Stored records
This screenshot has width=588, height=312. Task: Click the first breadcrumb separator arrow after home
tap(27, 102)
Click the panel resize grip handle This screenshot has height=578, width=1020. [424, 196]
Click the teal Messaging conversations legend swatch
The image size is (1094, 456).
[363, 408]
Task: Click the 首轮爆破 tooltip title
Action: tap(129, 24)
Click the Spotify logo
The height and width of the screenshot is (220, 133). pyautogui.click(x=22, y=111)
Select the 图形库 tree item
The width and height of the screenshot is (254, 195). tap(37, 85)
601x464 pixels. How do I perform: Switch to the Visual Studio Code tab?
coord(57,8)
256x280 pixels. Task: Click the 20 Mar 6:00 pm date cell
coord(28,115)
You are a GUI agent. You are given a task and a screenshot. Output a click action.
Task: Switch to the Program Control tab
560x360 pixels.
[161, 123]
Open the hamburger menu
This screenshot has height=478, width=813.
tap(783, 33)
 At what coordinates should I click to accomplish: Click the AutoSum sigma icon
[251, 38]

---

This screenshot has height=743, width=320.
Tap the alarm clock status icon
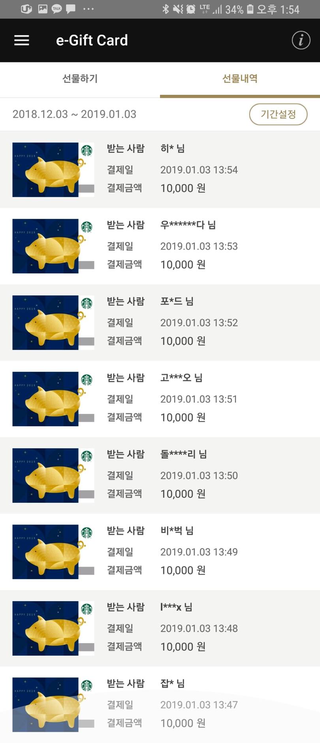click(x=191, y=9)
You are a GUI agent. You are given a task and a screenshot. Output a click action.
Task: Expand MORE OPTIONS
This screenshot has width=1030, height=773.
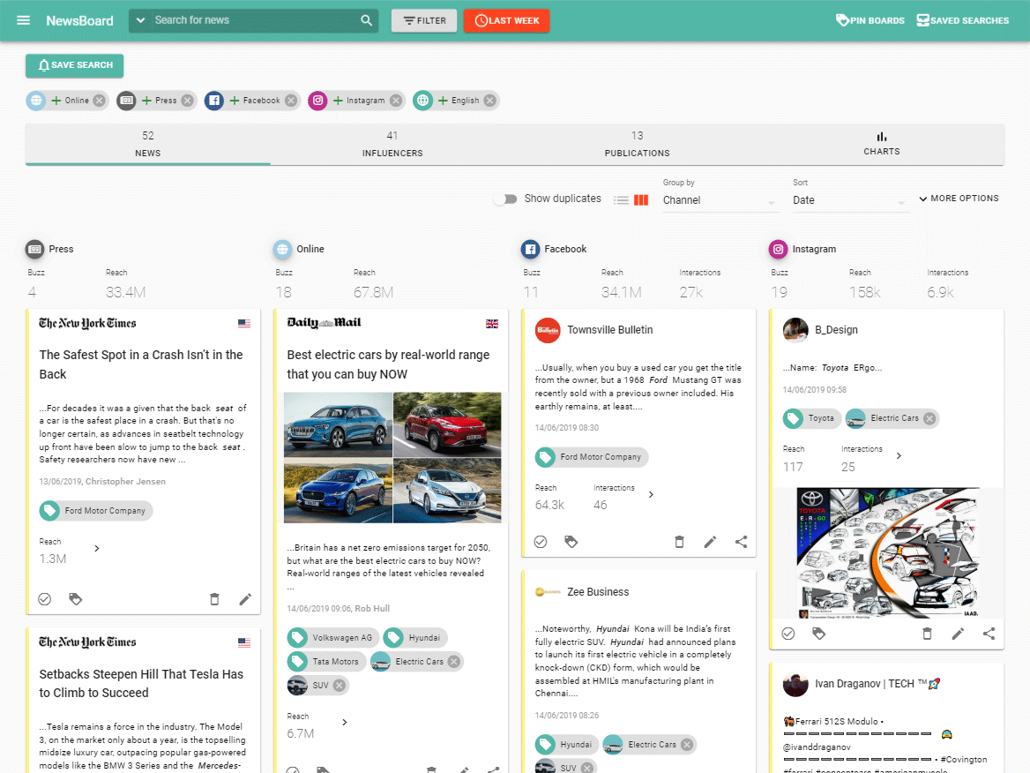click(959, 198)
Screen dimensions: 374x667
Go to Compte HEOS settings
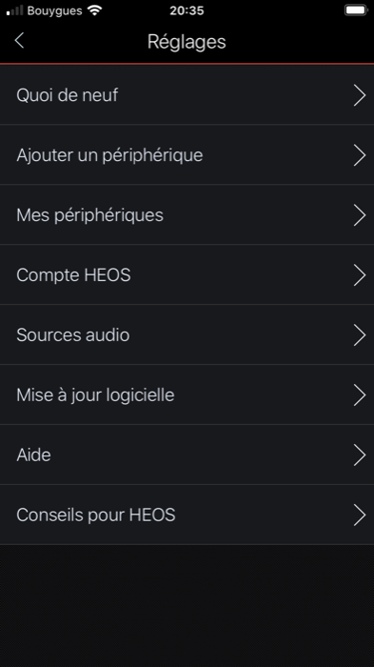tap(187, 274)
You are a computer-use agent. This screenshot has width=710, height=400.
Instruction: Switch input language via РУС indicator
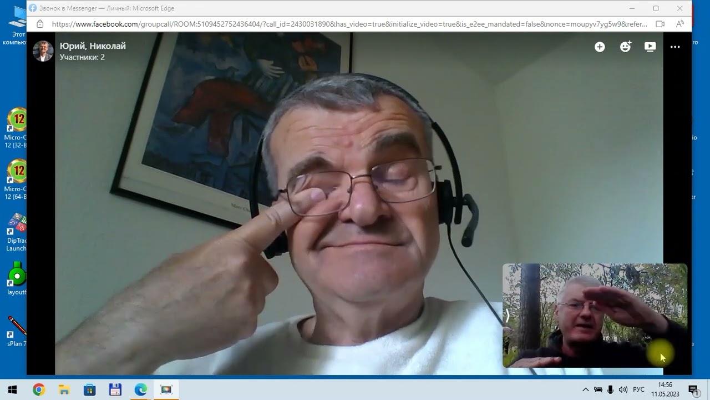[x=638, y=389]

Work task.
Please write out, exactly as they appear above, only the lines in the stretch from the line with "This screenshot has width=588, height=312." through the line with "Click the teal".

Solution to this task.
This screenshot has width=588, height=312. Task: Click the first breadcrumb separator arrow after home
tap(27, 102)
Click the panel resize grip handle This screenshot has height=578, width=1020. [424, 196]
Click the teal Messaging conversations legend swatch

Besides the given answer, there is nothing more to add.